» WHAT YOU ARE ASKED TO DO:
Transcribe the full listing word for word, leaving nothing out.

» RECORD EXCERPTS:
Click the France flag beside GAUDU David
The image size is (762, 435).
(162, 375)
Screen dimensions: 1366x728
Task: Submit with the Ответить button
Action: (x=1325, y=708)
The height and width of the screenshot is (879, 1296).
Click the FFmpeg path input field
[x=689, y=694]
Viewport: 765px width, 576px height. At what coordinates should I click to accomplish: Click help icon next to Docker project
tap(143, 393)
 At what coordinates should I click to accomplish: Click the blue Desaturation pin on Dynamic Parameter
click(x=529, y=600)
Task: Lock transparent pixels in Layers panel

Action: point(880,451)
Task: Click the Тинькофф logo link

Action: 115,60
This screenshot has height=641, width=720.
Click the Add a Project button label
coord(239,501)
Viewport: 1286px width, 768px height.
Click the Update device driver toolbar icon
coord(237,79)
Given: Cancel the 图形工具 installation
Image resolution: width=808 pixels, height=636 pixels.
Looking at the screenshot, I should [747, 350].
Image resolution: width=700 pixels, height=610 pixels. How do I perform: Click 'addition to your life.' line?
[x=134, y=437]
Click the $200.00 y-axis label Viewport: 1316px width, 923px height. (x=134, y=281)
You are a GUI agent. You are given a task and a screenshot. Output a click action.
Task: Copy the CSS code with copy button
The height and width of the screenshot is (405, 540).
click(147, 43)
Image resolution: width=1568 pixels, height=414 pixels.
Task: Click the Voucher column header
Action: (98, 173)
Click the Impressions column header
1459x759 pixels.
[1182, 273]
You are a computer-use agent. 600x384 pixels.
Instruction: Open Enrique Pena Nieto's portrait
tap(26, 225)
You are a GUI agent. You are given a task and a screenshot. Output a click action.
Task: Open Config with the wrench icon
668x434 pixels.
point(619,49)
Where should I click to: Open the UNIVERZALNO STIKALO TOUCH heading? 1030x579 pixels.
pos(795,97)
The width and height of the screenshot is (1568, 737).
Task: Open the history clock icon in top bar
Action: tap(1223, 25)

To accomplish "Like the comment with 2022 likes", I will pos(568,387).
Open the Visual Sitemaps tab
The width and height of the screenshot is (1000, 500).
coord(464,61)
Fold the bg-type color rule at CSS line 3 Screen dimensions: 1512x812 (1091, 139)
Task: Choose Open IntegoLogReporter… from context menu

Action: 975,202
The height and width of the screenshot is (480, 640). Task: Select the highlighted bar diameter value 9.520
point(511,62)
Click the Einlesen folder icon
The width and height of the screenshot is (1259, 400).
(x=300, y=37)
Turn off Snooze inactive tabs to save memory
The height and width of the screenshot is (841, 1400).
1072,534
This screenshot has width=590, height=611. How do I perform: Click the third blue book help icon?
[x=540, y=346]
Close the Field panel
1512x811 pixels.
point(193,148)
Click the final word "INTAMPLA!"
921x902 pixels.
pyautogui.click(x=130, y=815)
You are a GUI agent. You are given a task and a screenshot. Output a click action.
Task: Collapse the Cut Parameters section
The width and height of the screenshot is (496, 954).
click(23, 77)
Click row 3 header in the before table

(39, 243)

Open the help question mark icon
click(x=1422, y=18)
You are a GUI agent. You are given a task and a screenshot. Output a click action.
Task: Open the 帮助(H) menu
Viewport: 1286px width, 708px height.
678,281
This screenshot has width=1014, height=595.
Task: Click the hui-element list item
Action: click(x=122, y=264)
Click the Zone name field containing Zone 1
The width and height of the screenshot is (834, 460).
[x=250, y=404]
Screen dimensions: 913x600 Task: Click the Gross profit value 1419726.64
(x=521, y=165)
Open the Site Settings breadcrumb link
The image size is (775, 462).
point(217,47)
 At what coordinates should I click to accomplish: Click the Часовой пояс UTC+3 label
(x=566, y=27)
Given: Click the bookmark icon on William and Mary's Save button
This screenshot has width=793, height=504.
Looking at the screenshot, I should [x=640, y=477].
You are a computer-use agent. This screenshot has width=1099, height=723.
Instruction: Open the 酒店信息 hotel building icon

» EXERCISE RESULT:
Click the France flag beside GAUDU David
The image size is (762, 435).
(162, 375)
Screen dimensions: 1366x728
Task: Submit with the Ответить button
Action: (x=1325, y=708)
The height and width of the screenshot is (879, 1296).
Click the FFmpeg path input field
[x=689, y=694]
Viewport: 765px width, 576px height. At what coordinates should I click to accomplish: Click help icon next to Docker project
tap(143, 393)
 At what coordinates should I click to accomplish: Click the blue Desaturation pin on Dynamic Parameter
click(x=529, y=600)
Task: Lock transparent pixels in Layers panel

Action: point(880,451)
Task: Click the Тинькофф logo link

Action: 115,60
This screenshot has height=641, width=720.
Click the Add a Project button label
coord(239,501)
Viewport: 1286px width, 768px height.
Click the Update device driver toolbar icon
coord(237,79)
Given: Cancel the 图形工具 installation
Image resolution: width=808 pixels, height=636 pixels.
Looking at the screenshot, I should [747, 350].
Image resolution: width=700 pixels, height=610 pixels. How do I perform: Click 'addition to your life.' line?
[x=134, y=437]
Click the $200.00 y-axis label Viewport: 1316px width, 923px height. (x=134, y=281)
You are a GUI agent. You are given a task and a screenshot. Output a click action.
Task: Copy the CSS code with copy button
The height and width of the screenshot is (405, 540).
click(147, 43)
Image resolution: width=1568 pixels, height=414 pixels.
Task: Click the Voucher column header
Action: (98, 173)
Click the Impressions column header
1459x759 pixels.
[1182, 273]
You are a computer-use agent. 600x384 pixels.
Instruction: Open Enrique Pena Nieto's portrait
tap(26, 225)
You are a GUI agent. You are given a task and a screenshot. Output a click action.
Task: Open Config with the wrench icon
668x434 pixels.
point(619,49)
Where should I click to: Open the UNIVERZALNO STIKALO TOUCH heading? 1030x579 pixels.
pos(795,97)
The width and height of the screenshot is (1568, 737).
Task: Open the history clock icon in top bar
Action: tap(1223, 25)

To accomplish "Like the comment with 2022 likes", I will pos(568,387).
Open the Visual Sitemaps tab
The width and height of the screenshot is (1000, 500).
coord(464,61)
Fold the bg-type color rule at CSS line 3 Screen dimensions: 1512x812 (1091, 139)
Task: Choose Open IntegoLogReporter… from context menu

Action: 975,202
The height and width of the screenshot is (480, 640). Task: Select the highlighted bar diameter value 9.520
point(511,62)
Click the Einlesen folder icon
The width and height of the screenshot is (1259, 400).
(x=300, y=37)
Turn off Snooze inactive tabs to save memory
The height and width of the screenshot is (841, 1400).
1072,534
This screenshot has width=590, height=611. How do I perform: Click the third blue book help icon?
[x=540, y=346]
Close the Field panel
1512x811 pixels.
point(193,148)
Click the final word "INTAMPLA!"
921x902 pixels.
pyautogui.click(x=130, y=815)
You are a GUI agent. You are given a task and a screenshot. Output a click action.
Task: Collapse the Cut Parameters section
The width and height of the screenshot is (496, 954).
click(23, 77)
Click row 3 header in the before table

(39, 243)

Open the help question mark icon
click(x=1422, y=18)
You are a GUI agent. You are given a task and a screenshot. Output a click action.
Task: Open the 帮助(H) menu
Viewport: 1286px width, 708px height.
678,281
This screenshot has width=1014, height=595.
Task: Click the hui-element list item
Action: click(x=122, y=264)
Click the Zone name field containing Zone 1
The width and height of the screenshot is (834, 460).
[x=250, y=404]
Screen dimensions: 913x600 Task: Click the Gross profit value 1419726.64
(x=521, y=165)
Open the Site Settings breadcrumb link
The image size is (775, 462).
point(217,47)
 At what coordinates should I click to accomplish: Click the Часовой пояс UTC+3 label
(x=566, y=27)
Given: Click the bookmark icon on William and Mary's Save button
This screenshot has width=793, height=504.
Looking at the screenshot, I should [x=640, y=477].
You are a computer-use agent. This screenshot has width=1099, height=723.
Instruction: Open the 酒店信息 hotel building icon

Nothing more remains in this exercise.